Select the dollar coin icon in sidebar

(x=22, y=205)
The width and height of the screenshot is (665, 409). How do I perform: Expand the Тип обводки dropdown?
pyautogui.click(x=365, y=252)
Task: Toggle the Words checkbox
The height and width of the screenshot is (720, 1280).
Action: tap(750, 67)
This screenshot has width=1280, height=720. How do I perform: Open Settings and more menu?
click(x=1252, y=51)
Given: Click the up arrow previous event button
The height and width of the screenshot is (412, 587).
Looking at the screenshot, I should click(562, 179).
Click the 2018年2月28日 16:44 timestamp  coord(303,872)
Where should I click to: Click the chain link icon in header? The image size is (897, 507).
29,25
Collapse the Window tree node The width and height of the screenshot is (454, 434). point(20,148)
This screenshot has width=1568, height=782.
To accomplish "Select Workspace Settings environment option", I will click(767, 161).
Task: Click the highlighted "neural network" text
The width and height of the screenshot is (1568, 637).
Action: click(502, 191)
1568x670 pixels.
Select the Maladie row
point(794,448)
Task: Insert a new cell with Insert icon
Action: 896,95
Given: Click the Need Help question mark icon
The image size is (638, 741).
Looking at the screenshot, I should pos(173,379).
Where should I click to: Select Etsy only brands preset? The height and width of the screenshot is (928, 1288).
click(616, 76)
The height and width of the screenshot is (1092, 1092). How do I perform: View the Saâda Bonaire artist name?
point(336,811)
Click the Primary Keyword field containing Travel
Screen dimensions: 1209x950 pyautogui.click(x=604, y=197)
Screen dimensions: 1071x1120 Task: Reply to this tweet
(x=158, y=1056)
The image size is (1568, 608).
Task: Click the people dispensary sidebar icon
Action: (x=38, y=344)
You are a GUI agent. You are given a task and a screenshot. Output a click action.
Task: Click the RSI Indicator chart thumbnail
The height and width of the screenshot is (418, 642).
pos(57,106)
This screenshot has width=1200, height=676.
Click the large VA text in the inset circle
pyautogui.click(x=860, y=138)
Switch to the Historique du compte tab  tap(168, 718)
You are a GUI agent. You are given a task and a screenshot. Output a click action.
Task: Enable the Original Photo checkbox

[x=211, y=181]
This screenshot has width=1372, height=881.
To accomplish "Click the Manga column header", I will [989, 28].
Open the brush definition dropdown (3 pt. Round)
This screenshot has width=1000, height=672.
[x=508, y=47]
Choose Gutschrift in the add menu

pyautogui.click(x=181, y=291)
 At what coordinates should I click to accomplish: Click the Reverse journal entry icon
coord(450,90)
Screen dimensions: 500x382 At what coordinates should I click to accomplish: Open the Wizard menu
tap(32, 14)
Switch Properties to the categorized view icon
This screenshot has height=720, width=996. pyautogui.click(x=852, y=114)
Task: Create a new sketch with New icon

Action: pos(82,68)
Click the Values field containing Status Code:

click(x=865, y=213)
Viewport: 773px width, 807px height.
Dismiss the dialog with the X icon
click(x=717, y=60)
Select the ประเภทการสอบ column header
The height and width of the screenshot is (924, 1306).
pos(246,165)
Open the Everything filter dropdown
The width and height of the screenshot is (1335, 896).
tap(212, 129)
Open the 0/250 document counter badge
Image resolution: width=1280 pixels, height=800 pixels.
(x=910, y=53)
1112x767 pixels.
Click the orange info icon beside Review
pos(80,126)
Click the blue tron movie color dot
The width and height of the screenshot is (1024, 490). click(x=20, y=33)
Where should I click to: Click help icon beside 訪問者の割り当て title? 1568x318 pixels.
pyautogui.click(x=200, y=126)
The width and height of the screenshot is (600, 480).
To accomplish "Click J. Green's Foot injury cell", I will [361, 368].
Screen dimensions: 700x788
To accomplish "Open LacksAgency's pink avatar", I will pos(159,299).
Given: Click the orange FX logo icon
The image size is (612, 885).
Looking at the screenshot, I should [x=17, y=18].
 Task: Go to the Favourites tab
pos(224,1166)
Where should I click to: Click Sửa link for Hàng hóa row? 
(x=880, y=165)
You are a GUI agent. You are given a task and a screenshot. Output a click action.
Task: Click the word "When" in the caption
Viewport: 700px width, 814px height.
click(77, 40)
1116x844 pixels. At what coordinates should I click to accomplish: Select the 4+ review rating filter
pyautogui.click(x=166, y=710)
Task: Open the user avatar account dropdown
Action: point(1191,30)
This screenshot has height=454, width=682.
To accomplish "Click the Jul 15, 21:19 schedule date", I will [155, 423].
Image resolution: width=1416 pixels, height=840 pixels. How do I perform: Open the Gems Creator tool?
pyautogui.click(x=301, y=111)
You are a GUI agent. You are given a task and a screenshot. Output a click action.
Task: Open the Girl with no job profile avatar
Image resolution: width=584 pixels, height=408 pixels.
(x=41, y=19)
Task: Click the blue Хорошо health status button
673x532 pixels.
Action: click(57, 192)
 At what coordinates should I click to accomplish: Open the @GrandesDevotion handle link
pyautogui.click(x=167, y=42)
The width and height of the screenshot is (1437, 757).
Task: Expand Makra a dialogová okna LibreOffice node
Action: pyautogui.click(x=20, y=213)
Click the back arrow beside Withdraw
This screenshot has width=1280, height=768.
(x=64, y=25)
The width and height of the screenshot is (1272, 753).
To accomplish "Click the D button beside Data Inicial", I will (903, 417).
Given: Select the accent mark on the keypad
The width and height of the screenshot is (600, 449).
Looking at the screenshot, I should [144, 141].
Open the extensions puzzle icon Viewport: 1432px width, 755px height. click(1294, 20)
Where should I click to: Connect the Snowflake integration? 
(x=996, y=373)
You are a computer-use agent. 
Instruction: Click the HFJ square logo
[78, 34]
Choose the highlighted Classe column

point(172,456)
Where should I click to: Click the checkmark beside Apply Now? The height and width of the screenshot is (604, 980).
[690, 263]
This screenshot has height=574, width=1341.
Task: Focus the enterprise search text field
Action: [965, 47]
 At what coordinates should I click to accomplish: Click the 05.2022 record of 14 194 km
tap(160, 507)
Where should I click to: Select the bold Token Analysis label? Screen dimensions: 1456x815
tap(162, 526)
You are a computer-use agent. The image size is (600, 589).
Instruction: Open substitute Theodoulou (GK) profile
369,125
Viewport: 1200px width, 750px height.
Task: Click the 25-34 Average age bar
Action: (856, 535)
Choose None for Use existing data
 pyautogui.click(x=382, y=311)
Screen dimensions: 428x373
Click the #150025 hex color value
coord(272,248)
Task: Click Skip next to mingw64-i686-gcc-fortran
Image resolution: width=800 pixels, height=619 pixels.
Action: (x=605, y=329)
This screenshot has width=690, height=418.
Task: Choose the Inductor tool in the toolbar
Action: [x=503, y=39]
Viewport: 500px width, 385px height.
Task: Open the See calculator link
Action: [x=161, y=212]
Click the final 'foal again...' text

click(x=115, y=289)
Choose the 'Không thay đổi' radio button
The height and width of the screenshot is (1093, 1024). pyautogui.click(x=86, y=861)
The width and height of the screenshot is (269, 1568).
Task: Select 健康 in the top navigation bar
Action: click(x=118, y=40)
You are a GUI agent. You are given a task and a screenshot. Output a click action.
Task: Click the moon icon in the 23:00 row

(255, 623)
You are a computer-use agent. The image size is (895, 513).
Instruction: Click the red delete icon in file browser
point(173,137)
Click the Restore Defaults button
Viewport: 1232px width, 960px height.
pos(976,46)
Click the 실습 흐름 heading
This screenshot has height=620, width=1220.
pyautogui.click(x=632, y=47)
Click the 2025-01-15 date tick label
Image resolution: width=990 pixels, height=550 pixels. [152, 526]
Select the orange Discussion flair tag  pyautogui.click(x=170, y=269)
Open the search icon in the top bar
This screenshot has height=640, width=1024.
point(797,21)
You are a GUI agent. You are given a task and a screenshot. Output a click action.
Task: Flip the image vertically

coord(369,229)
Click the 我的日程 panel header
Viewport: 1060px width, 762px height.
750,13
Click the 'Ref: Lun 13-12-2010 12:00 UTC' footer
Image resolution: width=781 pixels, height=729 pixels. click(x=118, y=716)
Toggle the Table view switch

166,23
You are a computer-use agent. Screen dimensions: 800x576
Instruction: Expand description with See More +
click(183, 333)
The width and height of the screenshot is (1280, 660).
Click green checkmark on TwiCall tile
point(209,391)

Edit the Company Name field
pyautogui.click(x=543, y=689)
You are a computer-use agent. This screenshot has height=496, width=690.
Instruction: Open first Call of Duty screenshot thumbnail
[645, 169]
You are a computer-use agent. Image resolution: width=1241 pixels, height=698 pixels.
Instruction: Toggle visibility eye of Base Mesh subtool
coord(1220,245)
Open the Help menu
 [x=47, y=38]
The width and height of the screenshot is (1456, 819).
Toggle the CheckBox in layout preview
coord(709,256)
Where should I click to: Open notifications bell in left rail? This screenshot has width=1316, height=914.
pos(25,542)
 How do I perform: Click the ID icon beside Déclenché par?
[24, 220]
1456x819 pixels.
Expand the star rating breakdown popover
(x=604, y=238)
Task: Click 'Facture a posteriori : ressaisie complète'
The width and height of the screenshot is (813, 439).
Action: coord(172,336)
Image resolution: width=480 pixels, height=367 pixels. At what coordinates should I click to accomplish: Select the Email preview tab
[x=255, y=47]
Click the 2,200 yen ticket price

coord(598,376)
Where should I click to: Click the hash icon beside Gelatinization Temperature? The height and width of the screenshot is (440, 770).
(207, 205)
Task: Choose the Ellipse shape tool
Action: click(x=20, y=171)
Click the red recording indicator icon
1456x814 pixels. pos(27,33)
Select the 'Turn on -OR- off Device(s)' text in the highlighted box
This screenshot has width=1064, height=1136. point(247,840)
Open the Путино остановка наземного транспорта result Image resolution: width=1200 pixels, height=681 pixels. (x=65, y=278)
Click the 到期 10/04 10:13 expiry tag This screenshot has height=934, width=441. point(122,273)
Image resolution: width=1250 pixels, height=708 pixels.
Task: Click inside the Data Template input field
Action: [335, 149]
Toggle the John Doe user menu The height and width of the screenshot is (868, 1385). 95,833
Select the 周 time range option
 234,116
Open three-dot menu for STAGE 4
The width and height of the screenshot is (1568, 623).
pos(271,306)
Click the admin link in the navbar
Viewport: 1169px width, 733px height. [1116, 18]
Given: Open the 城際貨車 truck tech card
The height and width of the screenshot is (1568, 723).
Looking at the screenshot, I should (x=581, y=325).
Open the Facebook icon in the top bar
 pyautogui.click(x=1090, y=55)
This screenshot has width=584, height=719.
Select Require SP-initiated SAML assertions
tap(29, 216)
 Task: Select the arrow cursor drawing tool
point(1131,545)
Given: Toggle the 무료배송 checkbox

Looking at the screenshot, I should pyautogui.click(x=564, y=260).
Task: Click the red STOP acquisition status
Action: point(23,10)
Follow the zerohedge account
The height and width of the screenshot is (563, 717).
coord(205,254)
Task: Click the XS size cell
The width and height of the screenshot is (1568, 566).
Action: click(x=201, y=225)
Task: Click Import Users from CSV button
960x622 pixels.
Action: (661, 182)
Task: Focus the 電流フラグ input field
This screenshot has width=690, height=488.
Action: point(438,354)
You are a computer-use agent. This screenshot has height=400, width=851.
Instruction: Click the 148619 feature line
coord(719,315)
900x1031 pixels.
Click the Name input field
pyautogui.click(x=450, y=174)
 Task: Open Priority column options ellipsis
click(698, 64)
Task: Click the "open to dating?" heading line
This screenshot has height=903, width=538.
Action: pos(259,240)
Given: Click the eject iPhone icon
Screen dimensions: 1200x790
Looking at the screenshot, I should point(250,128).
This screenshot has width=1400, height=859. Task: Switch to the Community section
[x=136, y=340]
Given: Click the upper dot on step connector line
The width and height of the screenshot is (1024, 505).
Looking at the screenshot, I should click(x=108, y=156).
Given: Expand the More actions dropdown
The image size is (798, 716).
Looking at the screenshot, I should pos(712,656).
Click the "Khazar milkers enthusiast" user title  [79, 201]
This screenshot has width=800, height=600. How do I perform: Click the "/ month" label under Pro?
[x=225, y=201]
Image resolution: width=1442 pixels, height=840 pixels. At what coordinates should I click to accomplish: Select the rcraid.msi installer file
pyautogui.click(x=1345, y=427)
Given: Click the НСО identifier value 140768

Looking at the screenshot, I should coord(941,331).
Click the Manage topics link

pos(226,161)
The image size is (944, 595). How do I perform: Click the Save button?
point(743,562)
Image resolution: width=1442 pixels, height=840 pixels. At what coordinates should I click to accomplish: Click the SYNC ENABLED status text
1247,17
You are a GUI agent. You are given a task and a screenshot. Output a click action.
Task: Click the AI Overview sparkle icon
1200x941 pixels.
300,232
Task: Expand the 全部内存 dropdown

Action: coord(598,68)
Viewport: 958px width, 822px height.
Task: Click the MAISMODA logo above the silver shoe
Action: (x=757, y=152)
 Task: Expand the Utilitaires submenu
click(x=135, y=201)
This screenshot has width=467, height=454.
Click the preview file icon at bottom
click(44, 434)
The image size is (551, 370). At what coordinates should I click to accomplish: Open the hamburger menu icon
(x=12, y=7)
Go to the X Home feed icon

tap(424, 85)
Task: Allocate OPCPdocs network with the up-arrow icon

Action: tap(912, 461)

——

→ **What you should do**
Which lines above run from the one containing "Click the 我的日程 panel header" to the one containing "You are a computer-use agent. Image"? Give them again exactly, both ends included.

→ **Answer to this exercise**
Click the 我的日程 panel header
Viewport: 1060px width, 762px height.
750,13
Click the 'Ref: Lun 13-12-2010 12:00 UTC' footer
Image resolution: width=781 pixels, height=729 pixels. click(x=118, y=716)
Toggle the Table view switch

166,23
You are a computer-use agent. Screen dimensions: 800x576
Instruction: Expand description with See More +
click(183, 333)
The width and height of the screenshot is (1280, 660).
Click green checkmark on TwiCall tile
point(209,391)

Edit the Company Name field
pyautogui.click(x=543, y=689)
You are a computer-use agent. This screenshot has height=496, width=690.
Instruction: Open first Call of Duty screenshot thumbnail
[645, 169]
You are a computer-use agent. Image resolution: width=1241 pixels, height=698 pixels.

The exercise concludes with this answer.